» What the exercise asks
Collect all lines below with the string "browser".

» Records supplied
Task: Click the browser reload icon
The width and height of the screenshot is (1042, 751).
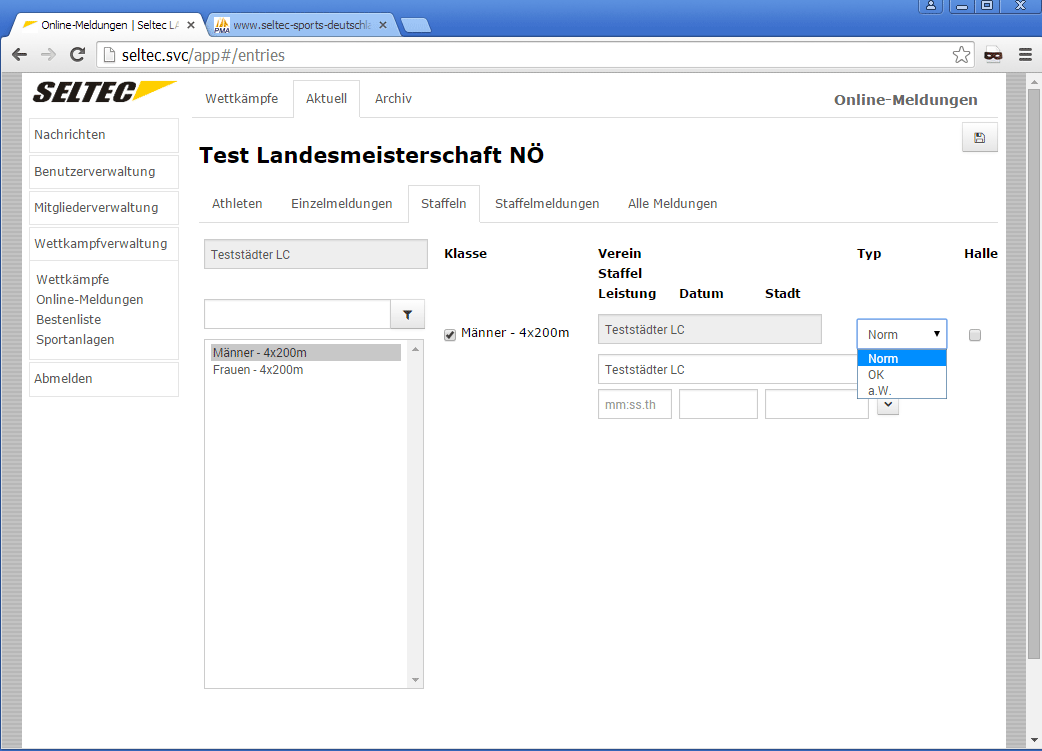Action: (77, 55)
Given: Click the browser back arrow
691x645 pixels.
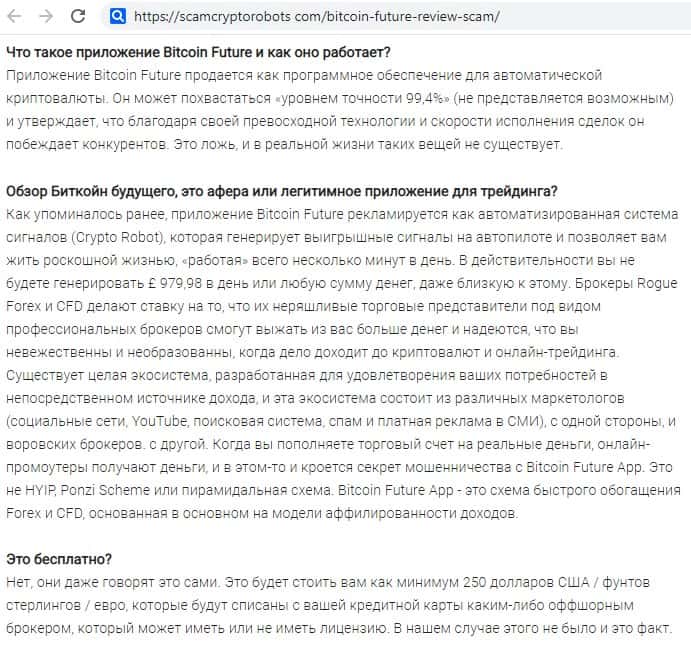Looking at the screenshot, I should click(x=15, y=16).
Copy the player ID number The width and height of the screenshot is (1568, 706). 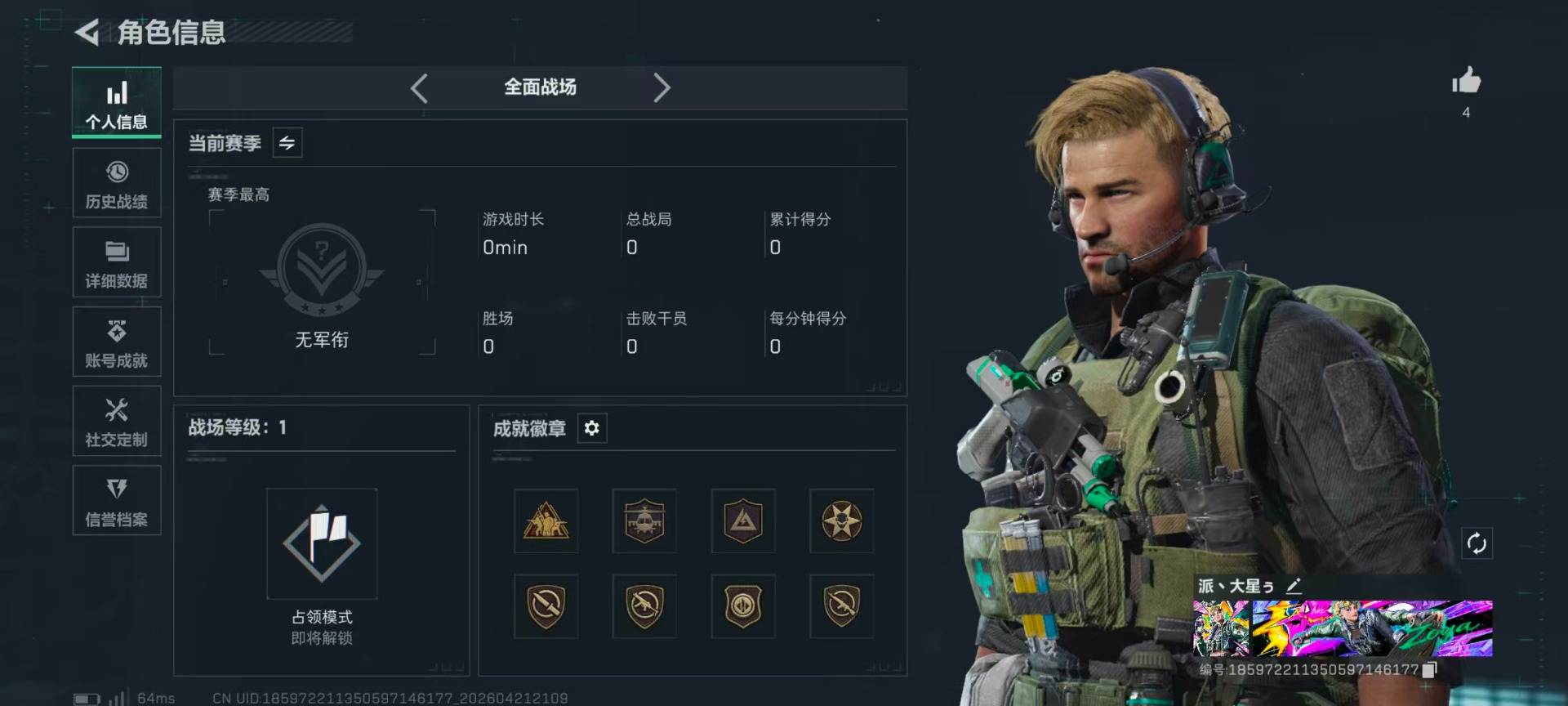click(1430, 670)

» Result of the exercise
Task: Click the browser reload icon
Given: Click the browser back arrow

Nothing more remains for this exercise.